## Work instructions
Return every one of the records below verbatim, keeping each line unchanged and in its original order.

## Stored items

++++++++++++++++++++

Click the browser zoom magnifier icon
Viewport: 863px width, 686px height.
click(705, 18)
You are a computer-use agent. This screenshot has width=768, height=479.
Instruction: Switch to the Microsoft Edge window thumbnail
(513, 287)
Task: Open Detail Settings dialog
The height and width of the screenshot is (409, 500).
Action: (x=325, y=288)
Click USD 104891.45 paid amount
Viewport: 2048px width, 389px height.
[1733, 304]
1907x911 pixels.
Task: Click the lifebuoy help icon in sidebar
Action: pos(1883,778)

++++++++++++++++++++

## Correct result
Click the browser zoom magnifier icon
Viewport: 863px width, 686px height.
click(705, 18)
You are a computer-use agent. This screenshot has width=768, height=479.
Instruction: Switch to the Microsoft Edge window thumbnail
(513, 287)
Task: Open Detail Settings dialog
The height and width of the screenshot is (409, 500).
Action: (x=325, y=288)
Click USD 104891.45 paid amount
Viewport: 2048px width, 389px height.
[1733, 304]
1907x911 pixels.
Task: Click the lifebuoy help icon in sidebar
Action: pos(1883,778)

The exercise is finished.